Thursday, November 11, 2010

An Easy Way to Outline a Novel

No author truly sits down to write without having some idea of where the story is going. A romance author doesn’t come up with a crime novel once in a while just because that’s where the characters took her. A mystery author doesn’t end up with a story with no mystery simply because the characters didn’t take him in that direction. Every author has some idea of how the story will turn out. Despite what some authors will tell you, every author begins with an outline. We know that all romance novels are basically the same animal. They begin with a woman who is in need of love. This woman finds a man. They don’t a seem to the be perfect match. Then change happens and they discover that they need each other. There are many variations on that, but that’s the story every romance author sits down to write. That is her outline.
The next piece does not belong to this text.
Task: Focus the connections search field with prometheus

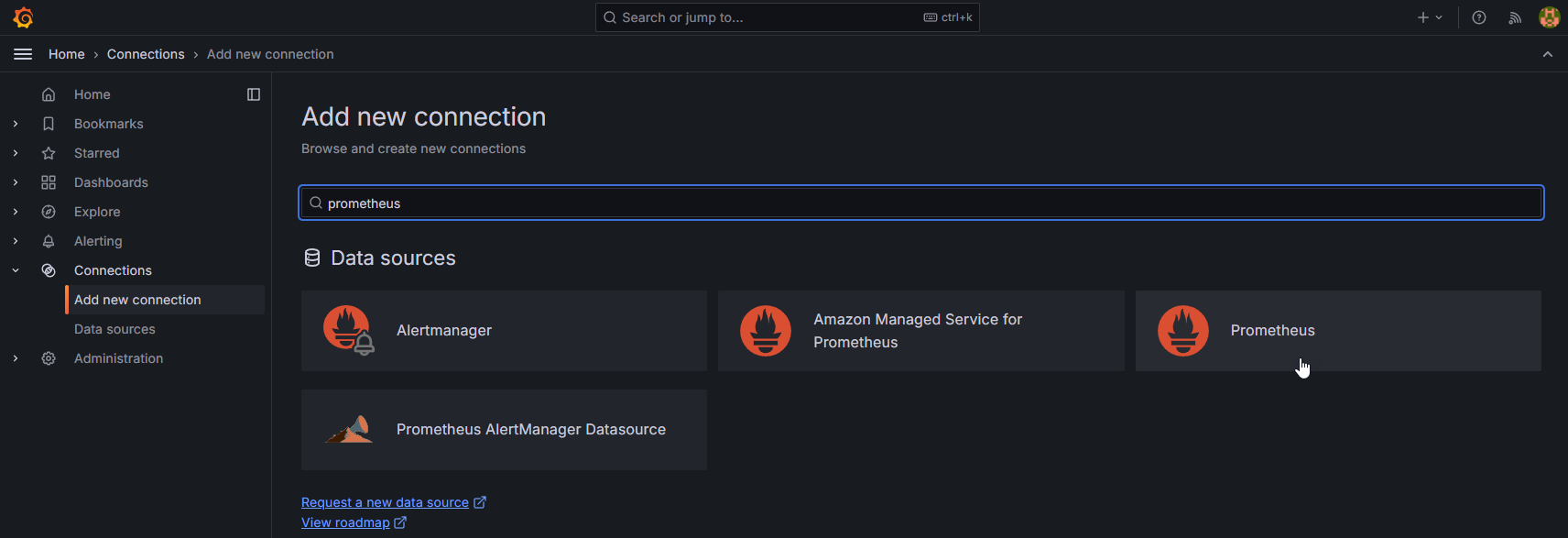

And yet, I’ve been told by many authors that they don’t outline. What they actually mean by that is that they don’t document their outline before they begin writing the detailed text of the story. Instead of putting their outline on paper, they are carrying it around in their heads. We all do that to some extent too. Even if we create a very detailed outline, there are parts of the story that never make it to the outline. I believe the reason pantsers don’t outline is because they see outlining as troublesome rather than as a memory aid. In some cases, I think they look at outlining as a meticulous task that yields few benefits. So I would like to discuss a minimalist approach to outlining. There are plenty of outlining approaches out there. I personally like to use FreeMind to store my work, but the framework I use is largely based on Blake Snyder’s Save the Cat. It’s a great method, but I think even that may be cumbersome to someone who is afraid of outlining. So, we’ll be looking at a very simple method that I use when I’m just playing around with a story idea. It is similar to the Snowflake method, but it’s even easier to use. You don’t even need any special tools. You can do it on paper if you like. You probably at least want to use a word processor. It’s even easier with FreeMind, but Microsoft Word with work just fine.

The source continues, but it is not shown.